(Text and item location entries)
========================================================================
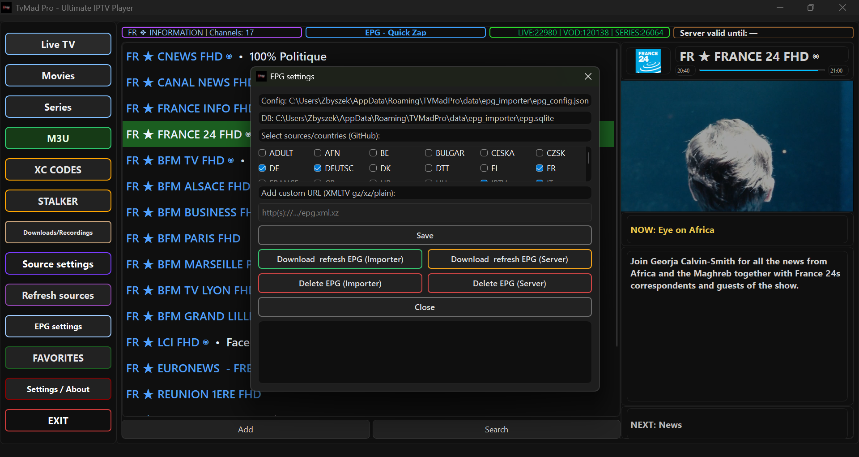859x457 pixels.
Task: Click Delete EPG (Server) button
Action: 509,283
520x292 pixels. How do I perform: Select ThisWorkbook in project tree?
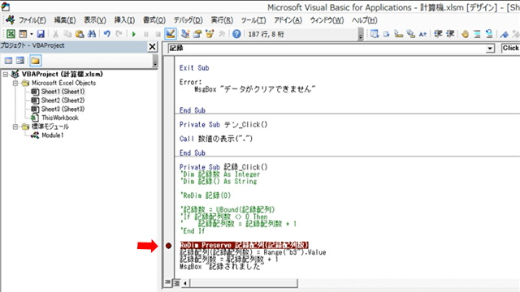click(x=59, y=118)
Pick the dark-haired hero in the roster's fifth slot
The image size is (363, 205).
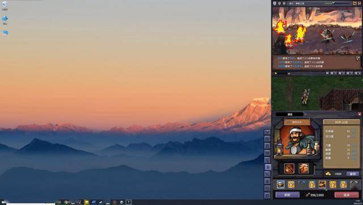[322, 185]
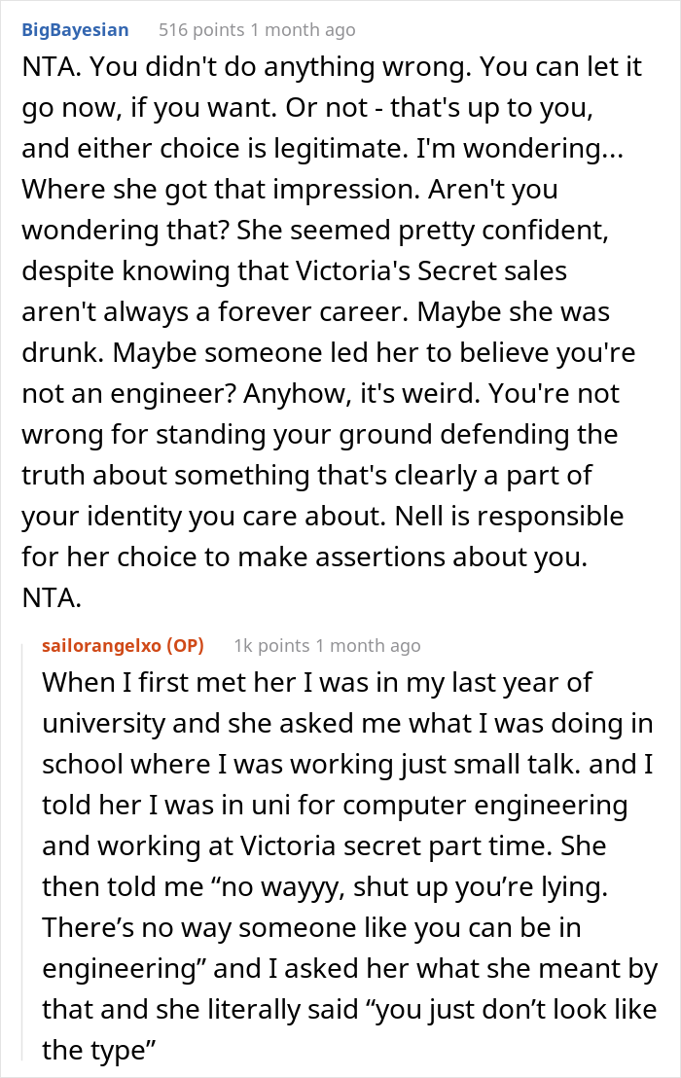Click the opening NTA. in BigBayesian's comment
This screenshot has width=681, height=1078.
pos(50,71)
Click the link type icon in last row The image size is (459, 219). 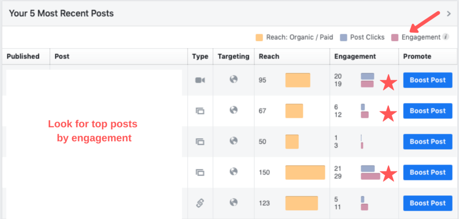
========================================================================
EXERCISE BRIEF —
Copy all of the records above word for word, leaving out the pictures.

RESULT BELOW —
859x457 pixels.
Task: Click Delete EPG (Server) button
Action: 509,283
520x292 pixels. How do I perform: Select ThisWorkbook in project tree?
click(x=59, y=118)
Pick the dark-haired hero in the roster's fifth slot
The image size is (363, 205).
[322, 185]
Click the opening NTA. in BigBayesian's comment
This screenshot has width=681, height=1078.
pos(50,71)
Click the link type icon in last row The image size is (459, 219). 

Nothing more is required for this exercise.